I got a call a week later and they were not very happy. They said all the changes had been made, the mold sampled, and the parts looked a little better, but they were still getting a lot of rejects due to surface streaks. We tried to discuss the surface-streaking problem over the phone but didn’t have much success figuring out the problem. We finally agreed it would be best if I made a trip to Detroit to see for myself what was causing their 20%-plus reject rate.

When I arrived, I checked the mold for all the changes I suggested, even the quick disconnects and hose loops. To my surprise, they all had been made. The molder had even added vacuum venting to be sure nothing was left to chance.

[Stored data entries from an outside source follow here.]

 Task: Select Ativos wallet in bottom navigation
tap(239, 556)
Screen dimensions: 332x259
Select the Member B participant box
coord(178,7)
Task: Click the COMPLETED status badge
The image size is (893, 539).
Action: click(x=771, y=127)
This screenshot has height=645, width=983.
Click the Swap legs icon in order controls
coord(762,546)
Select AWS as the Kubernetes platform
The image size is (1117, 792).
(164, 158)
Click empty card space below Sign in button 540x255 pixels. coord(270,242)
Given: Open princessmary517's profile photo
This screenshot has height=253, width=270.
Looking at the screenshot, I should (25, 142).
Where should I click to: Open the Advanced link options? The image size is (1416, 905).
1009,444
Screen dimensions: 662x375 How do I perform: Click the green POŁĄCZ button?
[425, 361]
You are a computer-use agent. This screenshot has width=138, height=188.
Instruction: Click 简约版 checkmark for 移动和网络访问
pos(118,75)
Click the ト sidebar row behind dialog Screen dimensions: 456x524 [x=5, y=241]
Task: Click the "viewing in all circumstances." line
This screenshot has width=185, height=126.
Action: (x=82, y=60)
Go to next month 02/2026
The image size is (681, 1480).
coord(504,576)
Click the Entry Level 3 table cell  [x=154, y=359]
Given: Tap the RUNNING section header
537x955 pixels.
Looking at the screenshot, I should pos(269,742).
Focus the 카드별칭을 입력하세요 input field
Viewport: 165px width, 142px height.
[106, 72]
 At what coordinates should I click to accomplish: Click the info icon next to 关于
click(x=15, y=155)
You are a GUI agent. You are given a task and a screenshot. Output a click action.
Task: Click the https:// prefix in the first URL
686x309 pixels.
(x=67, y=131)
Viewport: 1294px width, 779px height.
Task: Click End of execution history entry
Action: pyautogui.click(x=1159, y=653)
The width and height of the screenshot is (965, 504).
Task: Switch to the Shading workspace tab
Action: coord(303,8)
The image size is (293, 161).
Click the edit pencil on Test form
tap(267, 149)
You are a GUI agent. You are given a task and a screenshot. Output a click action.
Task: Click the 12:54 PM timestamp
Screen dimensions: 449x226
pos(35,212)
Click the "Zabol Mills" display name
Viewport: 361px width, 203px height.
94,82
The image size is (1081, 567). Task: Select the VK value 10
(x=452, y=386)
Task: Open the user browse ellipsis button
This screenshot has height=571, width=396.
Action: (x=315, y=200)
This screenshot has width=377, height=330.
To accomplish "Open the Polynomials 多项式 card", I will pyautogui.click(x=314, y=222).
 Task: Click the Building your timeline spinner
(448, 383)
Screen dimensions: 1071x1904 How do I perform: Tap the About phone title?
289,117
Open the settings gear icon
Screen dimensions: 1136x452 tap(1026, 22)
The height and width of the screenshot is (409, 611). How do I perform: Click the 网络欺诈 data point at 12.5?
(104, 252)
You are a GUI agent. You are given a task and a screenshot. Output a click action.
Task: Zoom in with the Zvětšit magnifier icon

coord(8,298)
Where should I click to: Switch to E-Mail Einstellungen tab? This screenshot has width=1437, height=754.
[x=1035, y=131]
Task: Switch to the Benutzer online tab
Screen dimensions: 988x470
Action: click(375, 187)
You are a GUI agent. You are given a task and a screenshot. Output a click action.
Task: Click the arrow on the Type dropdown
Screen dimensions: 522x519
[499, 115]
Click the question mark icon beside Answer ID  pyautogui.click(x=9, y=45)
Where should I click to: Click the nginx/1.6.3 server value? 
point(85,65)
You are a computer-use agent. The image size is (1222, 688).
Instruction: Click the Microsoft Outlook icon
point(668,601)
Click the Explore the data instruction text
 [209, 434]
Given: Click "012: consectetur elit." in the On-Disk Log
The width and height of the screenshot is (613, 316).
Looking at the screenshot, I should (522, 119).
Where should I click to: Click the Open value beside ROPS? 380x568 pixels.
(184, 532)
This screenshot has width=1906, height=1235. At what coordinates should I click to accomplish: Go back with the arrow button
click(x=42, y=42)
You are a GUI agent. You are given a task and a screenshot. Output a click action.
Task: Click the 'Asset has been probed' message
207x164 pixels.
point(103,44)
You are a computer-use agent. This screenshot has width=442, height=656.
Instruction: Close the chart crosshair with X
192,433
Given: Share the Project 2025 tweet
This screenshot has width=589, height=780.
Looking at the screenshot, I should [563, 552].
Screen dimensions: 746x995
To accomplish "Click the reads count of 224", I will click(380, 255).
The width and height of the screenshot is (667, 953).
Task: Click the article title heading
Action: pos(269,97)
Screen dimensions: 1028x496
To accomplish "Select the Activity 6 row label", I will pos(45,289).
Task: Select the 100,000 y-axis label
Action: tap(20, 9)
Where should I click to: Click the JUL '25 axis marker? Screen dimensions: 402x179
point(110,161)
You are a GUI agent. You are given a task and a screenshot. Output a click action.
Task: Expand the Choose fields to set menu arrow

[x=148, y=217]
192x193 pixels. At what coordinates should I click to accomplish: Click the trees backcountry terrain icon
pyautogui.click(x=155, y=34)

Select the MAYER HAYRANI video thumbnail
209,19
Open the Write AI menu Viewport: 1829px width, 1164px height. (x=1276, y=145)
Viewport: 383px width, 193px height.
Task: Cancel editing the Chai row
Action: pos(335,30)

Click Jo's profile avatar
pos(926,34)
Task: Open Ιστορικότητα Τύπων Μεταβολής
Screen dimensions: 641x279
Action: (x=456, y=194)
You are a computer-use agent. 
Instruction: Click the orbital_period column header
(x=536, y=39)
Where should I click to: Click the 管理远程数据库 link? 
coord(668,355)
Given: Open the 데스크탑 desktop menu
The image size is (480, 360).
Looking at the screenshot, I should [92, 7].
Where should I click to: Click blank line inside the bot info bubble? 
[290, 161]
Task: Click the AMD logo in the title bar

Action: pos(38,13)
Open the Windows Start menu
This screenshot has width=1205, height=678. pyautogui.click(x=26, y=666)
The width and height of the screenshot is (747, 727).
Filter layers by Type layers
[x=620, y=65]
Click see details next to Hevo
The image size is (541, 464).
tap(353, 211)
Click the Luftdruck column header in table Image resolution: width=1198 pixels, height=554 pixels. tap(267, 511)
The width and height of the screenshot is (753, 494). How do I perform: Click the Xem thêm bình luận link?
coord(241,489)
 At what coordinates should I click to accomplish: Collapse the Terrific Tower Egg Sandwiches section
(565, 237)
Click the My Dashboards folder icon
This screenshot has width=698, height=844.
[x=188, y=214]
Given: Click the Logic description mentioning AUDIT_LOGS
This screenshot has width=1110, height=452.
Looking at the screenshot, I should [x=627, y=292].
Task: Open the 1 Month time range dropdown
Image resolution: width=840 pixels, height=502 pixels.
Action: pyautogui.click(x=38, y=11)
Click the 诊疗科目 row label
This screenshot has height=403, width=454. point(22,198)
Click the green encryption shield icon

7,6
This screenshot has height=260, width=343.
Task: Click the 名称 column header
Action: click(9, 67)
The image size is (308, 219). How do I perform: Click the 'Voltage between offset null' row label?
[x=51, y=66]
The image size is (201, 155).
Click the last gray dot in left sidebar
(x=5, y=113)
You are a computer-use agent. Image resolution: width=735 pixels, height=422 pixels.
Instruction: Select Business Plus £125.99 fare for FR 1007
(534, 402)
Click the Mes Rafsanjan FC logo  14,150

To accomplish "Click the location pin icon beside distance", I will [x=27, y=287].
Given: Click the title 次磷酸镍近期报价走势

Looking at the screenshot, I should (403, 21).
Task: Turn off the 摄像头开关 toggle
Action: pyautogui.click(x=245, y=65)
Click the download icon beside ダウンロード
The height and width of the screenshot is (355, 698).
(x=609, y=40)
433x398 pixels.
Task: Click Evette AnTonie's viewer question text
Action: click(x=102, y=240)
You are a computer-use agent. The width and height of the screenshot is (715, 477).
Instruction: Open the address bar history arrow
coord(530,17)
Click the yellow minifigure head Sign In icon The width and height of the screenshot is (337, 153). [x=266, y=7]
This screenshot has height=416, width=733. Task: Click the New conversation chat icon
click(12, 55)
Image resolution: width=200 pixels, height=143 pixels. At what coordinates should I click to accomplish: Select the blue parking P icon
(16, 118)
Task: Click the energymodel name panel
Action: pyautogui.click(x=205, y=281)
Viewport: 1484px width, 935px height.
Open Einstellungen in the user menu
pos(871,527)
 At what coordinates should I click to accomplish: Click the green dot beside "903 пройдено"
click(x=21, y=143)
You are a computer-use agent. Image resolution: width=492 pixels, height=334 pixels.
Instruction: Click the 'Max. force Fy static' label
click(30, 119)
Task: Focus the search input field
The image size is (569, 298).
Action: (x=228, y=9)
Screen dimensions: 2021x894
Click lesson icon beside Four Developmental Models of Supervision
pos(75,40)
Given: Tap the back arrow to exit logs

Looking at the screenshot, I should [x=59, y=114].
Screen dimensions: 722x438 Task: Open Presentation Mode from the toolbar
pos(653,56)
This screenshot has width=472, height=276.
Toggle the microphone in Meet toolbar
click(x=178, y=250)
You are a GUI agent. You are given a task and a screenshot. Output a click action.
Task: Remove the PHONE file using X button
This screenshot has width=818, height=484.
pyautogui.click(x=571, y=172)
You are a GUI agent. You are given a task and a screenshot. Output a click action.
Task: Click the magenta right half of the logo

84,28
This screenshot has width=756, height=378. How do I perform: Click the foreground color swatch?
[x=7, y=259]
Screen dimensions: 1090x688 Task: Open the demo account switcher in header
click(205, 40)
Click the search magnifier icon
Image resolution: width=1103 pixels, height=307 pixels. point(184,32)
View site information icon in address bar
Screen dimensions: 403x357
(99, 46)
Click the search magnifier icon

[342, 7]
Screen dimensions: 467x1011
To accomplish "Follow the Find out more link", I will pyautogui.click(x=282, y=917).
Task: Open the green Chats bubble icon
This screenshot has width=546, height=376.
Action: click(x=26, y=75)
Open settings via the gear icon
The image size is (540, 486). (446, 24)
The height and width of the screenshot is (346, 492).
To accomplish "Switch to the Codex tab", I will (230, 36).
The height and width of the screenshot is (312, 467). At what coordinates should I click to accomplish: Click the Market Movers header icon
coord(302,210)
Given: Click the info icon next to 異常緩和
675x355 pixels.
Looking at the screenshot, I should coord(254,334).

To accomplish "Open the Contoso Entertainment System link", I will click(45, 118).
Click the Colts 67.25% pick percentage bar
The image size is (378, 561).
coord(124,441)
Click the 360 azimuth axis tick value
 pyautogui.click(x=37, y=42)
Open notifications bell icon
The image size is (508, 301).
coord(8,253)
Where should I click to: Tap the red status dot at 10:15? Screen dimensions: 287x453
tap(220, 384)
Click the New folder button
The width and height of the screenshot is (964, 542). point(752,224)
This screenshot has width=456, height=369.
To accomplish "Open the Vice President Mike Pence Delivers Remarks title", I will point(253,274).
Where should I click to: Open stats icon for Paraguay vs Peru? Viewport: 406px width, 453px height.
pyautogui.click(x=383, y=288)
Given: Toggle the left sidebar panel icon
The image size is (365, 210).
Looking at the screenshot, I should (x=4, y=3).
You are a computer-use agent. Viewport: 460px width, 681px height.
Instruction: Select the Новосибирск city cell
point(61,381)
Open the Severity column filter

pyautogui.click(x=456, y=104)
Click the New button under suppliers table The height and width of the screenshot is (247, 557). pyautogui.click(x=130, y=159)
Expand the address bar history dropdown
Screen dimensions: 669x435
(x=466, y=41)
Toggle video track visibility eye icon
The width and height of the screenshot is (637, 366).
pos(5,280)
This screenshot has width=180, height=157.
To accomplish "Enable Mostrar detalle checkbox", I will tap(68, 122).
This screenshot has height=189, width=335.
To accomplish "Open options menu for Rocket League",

We started the molding machine, waited for the mold temperatures to stabilize, and began checking surface cosmetics. We still had streaks in a few places. The reject rate was lower but not by much—between 10% and 15%.

Did we miss something? I asked Bill, the lead molding technician, to give me a list of process changes they had tried before they made my latest round of changes, and then asked him to run the original process conditions. He changed the heats, speeds, pressures, mold temperatures, and cycle times. When we were finished, Bill looked at me and asked, What next?

I asked him what the high and low settings were for the heat, speeds, pressures, mold temperatures, and cycle times, mostly to see what was helping or hurting the part surface appearance.

He told me he had run the barrel heats down to 400°F and up to 550°F but had not seen much of a change. The injection pressure was rising and falling as the barrel heats went up and down—no big changes to surface defects. The pack and hold pressures didn’t help. Bill said the screw rpm was slow due to the glass bundles in the material, and same with the backpressure; I told him low and slow was best for glass-filled materials.

When he told me the mold temperatures had been run down to 50°F and as high as 125°F, still with no change to the surface look, I stopped him. I told him that 125°F was just a medium temperature for glass-filled PP and he should go higher. He raised the heats to 175°F on both sides of the mold and we started molding parts again. Lo and behold, the first part out of the machine was a keeper. So was the second one. We did not get a reject up through part number 20.

The perfect storm

Here was the question: Why did a hotter mold work on the mold trial and not before? Before my changes, they were getting restrictions to flow, the material heats were not uniform throughout the mold, and parts were warping so badly they couldn’t tell if a hotter mold was helping.

After my suggestions were implemented, the material heats could be lowered in the barrel and nozzle areas, and once the restrictions to flow were removed, the material could be molded more easily and react to the changes we had made in the mold to improve the flow of material.

The week after I returned home, I got a call from the department head in charge of engineering. He wanted to extend his gratitude to me for solving a problem that had baffled them for almost two years. I thanked him for his kind words, and then got back to working on a project that had just arrived from another molder.

The Troubleshooter’s notebook

Part/material: 15% glass-filled PP automotive part.

Tool: Single-cavity cold runner.

Symptoms/problem: Surface streaking.

Solution: Modify gate dimensions; enlarge the nozzle and sprue O-diameter; remove quick-disconnect water couplers and
waterline loops; raise mold temperature.